We develop a topological framework for understanding where zero-mean functions vanish or change sign. A key observation is that function families from Fourier analysis can sometimes be described in a unified geometric way. For example, a (real) trigonometric polynomial of degree \(d\) can be written as
\[ f(t)=\sum_{k=1}^d \big(a_k \cos(2\pi k t)+ b_k \sin(2\pi k t)\big), \]where $a_k,b_k\in \mathbb R$ for all $k$. Rather than viewing \(f\) in isolation, we package the sine and cosine terms into a single map
\[ \gamma(t)=(\cos(2\pi t),\sin(2\pi t),\dots,\cos(2\pi d t),\sin(2\pi d t))\in\mathbb{R}^{2d}. \]This map is equivariant with respect to the natural rotational symmetry of the circle. Every trigonometric polynomial of degree at most \(d\) can then be written as the composition of \(\gamma\) with a linear functional on \(\mathbb{R}^{2d}\), namely
\[ f(t)=\langle a,\gamma(t)\rangle \]for a suitable coefficient vector \(a\).

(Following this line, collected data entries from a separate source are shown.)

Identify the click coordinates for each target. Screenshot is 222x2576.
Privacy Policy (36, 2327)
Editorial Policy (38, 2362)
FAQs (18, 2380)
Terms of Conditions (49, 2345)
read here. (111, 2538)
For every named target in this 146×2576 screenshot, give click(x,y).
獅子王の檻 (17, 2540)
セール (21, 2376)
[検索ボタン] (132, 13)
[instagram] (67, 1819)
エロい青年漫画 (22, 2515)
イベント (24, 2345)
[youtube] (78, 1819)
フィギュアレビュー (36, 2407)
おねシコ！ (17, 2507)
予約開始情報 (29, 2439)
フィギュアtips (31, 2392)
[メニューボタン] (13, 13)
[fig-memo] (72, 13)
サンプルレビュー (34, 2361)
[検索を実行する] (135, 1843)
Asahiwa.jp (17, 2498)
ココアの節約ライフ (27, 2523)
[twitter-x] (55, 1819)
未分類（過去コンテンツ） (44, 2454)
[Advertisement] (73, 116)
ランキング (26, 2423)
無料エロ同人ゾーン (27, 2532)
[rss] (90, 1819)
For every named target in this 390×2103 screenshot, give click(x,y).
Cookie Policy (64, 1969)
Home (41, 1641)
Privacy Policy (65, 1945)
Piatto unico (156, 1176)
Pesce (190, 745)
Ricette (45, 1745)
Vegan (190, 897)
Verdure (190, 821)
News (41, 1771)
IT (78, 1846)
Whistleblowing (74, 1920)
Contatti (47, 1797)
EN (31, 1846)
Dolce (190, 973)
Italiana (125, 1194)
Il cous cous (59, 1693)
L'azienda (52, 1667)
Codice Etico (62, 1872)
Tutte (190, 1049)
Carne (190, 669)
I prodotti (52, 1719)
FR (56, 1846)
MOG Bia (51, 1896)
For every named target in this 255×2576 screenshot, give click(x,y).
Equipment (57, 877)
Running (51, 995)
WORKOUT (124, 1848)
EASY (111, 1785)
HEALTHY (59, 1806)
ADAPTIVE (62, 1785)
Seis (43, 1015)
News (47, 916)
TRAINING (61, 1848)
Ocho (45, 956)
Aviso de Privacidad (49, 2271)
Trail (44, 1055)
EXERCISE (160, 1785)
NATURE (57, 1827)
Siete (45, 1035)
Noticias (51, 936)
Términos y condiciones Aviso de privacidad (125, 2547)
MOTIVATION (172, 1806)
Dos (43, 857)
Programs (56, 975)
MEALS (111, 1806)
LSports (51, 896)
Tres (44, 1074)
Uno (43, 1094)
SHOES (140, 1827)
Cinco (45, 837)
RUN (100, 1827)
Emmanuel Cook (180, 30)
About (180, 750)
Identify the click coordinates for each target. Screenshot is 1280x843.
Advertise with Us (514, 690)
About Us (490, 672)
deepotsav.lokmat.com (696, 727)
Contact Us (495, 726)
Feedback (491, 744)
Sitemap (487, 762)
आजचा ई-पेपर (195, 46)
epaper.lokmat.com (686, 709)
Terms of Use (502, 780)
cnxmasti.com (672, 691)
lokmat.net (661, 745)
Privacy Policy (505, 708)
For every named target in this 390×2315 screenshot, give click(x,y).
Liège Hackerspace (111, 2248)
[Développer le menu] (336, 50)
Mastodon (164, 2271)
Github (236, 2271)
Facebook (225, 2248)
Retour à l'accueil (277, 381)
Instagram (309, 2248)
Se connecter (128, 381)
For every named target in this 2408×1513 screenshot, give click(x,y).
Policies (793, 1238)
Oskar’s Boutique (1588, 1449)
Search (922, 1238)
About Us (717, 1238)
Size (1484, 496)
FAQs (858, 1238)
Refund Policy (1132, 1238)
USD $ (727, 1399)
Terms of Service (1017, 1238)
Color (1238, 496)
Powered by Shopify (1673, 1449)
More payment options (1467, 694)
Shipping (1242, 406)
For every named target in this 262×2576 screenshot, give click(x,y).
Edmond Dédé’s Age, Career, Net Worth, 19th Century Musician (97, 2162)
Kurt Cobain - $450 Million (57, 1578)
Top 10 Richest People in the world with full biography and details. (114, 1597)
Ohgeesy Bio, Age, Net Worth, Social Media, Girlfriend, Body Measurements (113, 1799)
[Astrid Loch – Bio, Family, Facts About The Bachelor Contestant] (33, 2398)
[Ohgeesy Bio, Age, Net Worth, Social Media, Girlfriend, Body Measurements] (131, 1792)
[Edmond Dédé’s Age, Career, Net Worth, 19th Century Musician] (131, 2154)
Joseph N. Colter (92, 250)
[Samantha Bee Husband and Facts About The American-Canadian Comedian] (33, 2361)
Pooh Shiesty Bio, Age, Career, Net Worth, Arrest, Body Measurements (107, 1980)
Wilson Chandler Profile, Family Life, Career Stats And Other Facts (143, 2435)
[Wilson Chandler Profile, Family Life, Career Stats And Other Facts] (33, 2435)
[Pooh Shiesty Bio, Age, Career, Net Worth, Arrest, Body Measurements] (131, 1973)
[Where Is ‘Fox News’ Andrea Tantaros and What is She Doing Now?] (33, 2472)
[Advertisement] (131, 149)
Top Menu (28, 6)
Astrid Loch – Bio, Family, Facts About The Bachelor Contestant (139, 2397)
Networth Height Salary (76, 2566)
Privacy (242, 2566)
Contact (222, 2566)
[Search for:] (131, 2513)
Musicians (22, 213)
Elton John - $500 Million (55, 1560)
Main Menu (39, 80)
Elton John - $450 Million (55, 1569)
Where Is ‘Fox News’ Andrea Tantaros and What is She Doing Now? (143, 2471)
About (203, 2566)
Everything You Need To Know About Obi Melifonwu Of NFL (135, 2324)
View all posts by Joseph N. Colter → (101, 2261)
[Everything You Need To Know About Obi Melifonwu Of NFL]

This perspective allows us to apply tools from equivariant topology and configuration-space methods inspired by Borsuk--Ulam-type theorems. Using these ideas, we obtain sharp bounds on the size of intervals or regions on which all functions in the family must vanish or change sign. Our results recover and strengthen several classical theorems on one- and multi-dimensional periodic functions, and extend to compositions of linear functionals with arbitrary equivariant maps. We also show how our framework yields existence results for efficient numerical integration formulas.